Transactions are recorded as blocks of data to be added to the chain; each block contains a unique cryptographic hash that is used to track that block as well as others in the associated chain. Data within the blocks cannot be modified and the chains are secure by design.
Electronic medical records (EMRs) carry a mass of data, including demographics, treatment and genomic information, and act as repositories for biomedical research. But because data in EMRs is the most highly sensitive, there has been little progress in sharing information for research and clinical use, such as aiding in physician decision making.
IBM's researchers believe that by keeping an audit trail of all transactions on an unalterable distributed ledger, blockchain technology establishes accountability and transparency for data exchange.
"Transformative healthcare solutions are possible when healthcare researchers and providers have access to a 360-degree view of patient data. Today, patients have little access to their health data and cannot easily share with researchers or providers," IBM said.
IBM recently surveyed 200 healthcare executives, both with insurance payers and medical providers, and found 16% expect to have a commercial blockchain service at scale in 2017 for sharing data securely.

Data listing:

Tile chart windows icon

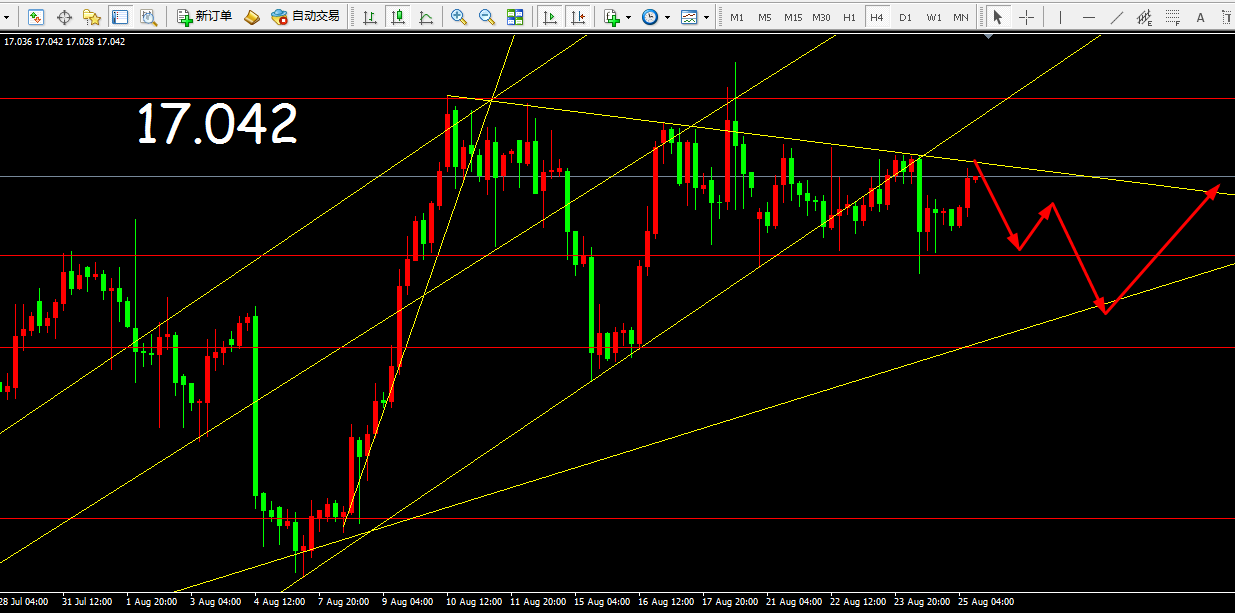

...

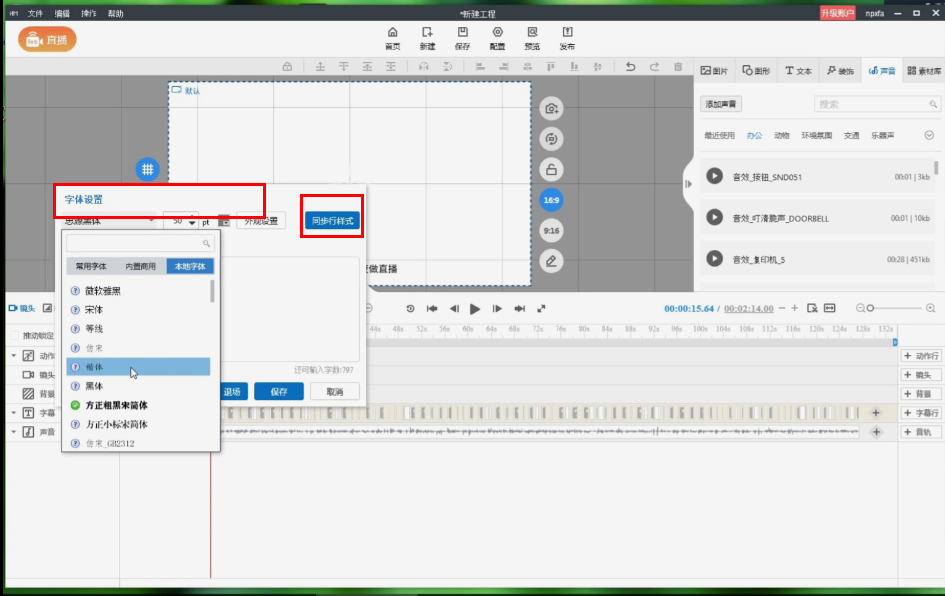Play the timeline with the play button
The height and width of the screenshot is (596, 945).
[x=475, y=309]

Tasks to carry out:
A - Name every kind of information that the passage on blockchain and medical records says electronic medical records carry.
B - Reproduce the passage on blockchain and medical records word for word, starting with "Transactions are recorded" and going on through "secure by design.".
C - Take the passage on blockchain and medical records further from the point where it stops.

Solved tasks:
A - demographics, treatment information, genomic information

B -
Transactions are recorded as blocks of data to be added to the chain; each block contains a unique cryptographic hash that is used to track that block as well as others in the associated chain. Data within the blocks cannot be modified and the chains are secure by design.

C -
Most have deployed EMRs but not all effectively
In 2004, President George W. Bush called for establishing EMRs for most Americans by 2014 and created the Office of the National Coordinator (ONC) for Health Information Technology to lead the way. The Obama Administration then pledged $50 billion toward the implementation of EMRs, which were phased in under the "Meaningful Use" program. That program penalized healthcare facilities that didn't implement the technology.
While most healthcare facilities have introduced EMRs, many are still not able to securely share data -- even with other hospitals and clinics in their own healthcare group.
IBM's Watson supercomputer is now functioning as a cloud offering compute resources as a service.
At the end of 2015, only 41% of non-federal acute care hospitals had clinical information from their patients' outside encounters at the point-of-care, according to the ONC.
"Additionally, when seeking care for a medical problem within the last year, about one in three individuals reported experiencing one or more gaps in information exchange," the ONC stated in a report.
The use of certified EMR technology has been proven useful for the electronic exchange of healthcare information between providers and insurers. It has also been shown to improve quality of care and workflow. In addition to more obvious uses, EMR data is also seen as a invaluable for performing large-scale but relatively low-cost pharmaceutical, medical and healthcare analyses. To date, however, little progress has been made toward that because of privacy and security issues.
The use of secure patient medical data can be essential for the development of new drugs, and is key in enabling personalized medicine, where medical treatments are tailored to a specific patient based on genomics and other factors.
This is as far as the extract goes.